I have about 800 entries but some group have less that 20 observations.

However I just have acces to JMP (not Pro) so I'm still interested in other alternatives with continuous prediction formula. Would ANN work?

Thanks

Thanks @MRB3855 . I get better results with ANN. But still I can help thinking I'm using to sofisticated tools when I have only one (continuous) predictor only.

For approach 2) What about if I fit a distribution model to a group (Normal or other) and use the model formula as a prediction formula?

Hi @KarlA026   What do you mean by ANN “better” than LR?

And, wrt (2), you are flipping what is random from (1). In (1), group is random. In (2), the way you phrased it, X is random. That’s why I suggested you may want to consider DA.

I’m not sure what you mean by “fit a distribution model to a group (Normal or other) and use the model formula as a prediction formula?”. Can you clarify?

Thanks @MRB3855 and @MikeD_Anderson 

For ANN, I mean that when using X to predict the group, I have less Missclassified results than with LDA. This because LDA just gives a similar model that with logit, not allowing for a non-linear model (see profilers differences in attached images in an example for Group K).

As you can see the profilers for the ANN model is close to the distribution of Group K. My suggestion of fitting a distribution may not be relevant. It’s just that when I tried to fit a normal distribution model to group K for instance, I was able to save the model formula as a new column and use that as an indicator column for any new entry to evaluate the probability of this new entry of belonging to group K.

I just want to estimate, forr a given fixed X value, the probability of that point to belong to a given Group.

Hope I’m clear now!

Thanks!

@MRB3855 , @MikeD_Anderson,

Any thaughts? Thanks in advance!

Hi @KarlA026 : Unfortunately, I'm not sure I have a great solution. And, in case one of my comments above flew under the radar, I'll expand on it below. 

Above, a few posts up, I said:

"And, wrt (2), you are flipping what is random from (1). In (1), group is random. In (2), the way you phrased it, X is random.".

(1) In Logistic Regression or ANN you are estimating Prob(of being in a group given some value of X), which, for brevity, can be written P(G|X) and read "Probability of Group membership given X". So here, group is the random component. X is fixed (i.e., chosen). So, for a given X, you then estimate the probability of being in each group. 

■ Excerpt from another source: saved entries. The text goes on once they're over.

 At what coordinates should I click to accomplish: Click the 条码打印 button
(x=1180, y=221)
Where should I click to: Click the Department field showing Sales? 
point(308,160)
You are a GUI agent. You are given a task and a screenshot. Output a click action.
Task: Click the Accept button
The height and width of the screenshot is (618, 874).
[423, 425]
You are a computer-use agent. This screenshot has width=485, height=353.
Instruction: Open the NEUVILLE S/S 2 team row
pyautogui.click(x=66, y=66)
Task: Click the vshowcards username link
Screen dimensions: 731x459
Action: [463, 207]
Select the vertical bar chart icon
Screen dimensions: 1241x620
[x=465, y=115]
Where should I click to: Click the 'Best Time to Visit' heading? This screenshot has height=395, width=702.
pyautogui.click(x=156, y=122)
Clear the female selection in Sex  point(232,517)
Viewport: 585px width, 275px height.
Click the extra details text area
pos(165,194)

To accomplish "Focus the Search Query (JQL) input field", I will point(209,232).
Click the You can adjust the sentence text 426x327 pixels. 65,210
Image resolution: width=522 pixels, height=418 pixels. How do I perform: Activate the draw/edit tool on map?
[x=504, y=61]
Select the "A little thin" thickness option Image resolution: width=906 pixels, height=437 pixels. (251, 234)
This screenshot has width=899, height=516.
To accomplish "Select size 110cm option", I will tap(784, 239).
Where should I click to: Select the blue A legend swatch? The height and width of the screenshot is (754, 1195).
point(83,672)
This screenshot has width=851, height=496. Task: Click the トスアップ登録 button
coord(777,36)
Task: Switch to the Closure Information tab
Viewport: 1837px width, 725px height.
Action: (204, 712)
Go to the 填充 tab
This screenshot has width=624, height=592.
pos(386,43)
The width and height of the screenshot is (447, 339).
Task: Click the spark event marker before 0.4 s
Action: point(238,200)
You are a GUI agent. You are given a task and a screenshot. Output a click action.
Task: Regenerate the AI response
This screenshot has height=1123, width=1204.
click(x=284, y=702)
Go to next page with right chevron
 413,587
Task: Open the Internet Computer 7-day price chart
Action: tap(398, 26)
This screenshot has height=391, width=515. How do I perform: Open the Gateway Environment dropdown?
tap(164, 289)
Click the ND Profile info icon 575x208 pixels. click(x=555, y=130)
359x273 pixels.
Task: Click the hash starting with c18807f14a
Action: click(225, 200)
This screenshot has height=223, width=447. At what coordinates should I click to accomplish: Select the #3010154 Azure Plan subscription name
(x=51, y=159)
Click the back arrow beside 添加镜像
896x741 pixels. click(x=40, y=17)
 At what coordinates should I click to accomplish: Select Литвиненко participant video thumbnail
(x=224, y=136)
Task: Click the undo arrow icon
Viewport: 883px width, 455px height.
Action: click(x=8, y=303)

(2) What you "just want to estimate" is very different. The way you've stated the problem, you are asking Prob(X belongs to a group, given a group) = Prob(X|G) read "probability that X belongs to a given group".. Here, X is random and group is fixed. So, what is the probability of X being in a given group.  Here, you are choosing the group, and asking what is the probability that X is in that group. 

P(G|X) is very different than P(X|G), just like Prob(Person A has the disease, given Person A tested positive for the disease) is very different from Prob(Person A tested positive for the disease, given Person A has the disease).

All said: Looking at your plot at the top, if you choose an x value, say -30 and draw a line straight up. You can see the percentage of area under the curve to the left of -30 for group M is about 50%. For group D it is about 20%, etc.   Is that the sorta thing you were thinking  when you said “fit a distribution model to a group (Normal or other) and use the model formula as a prediction formula?”